Return, without any alteration, everything in the material below from the line containing "Image resolution: width=720" down to the line containing "click(139, 409)", including both of those lines.

━━━ Records for processing ━━━

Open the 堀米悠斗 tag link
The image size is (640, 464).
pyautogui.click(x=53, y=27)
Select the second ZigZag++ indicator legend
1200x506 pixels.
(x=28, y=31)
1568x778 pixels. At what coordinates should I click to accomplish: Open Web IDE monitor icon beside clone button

━━━
━━━ Records for processing ━━━

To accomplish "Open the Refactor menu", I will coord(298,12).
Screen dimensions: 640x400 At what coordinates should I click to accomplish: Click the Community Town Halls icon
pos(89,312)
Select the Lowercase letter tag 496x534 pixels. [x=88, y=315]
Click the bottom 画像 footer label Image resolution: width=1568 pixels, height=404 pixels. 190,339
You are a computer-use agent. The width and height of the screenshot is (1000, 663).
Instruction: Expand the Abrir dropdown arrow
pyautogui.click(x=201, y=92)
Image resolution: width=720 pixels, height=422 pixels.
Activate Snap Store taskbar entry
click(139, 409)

━━━

* [Answer to this exercise]:
Image resolution: width=720 pixels, height=422 pixels.
Activate Snap Store taskbar entry
click(139, 409)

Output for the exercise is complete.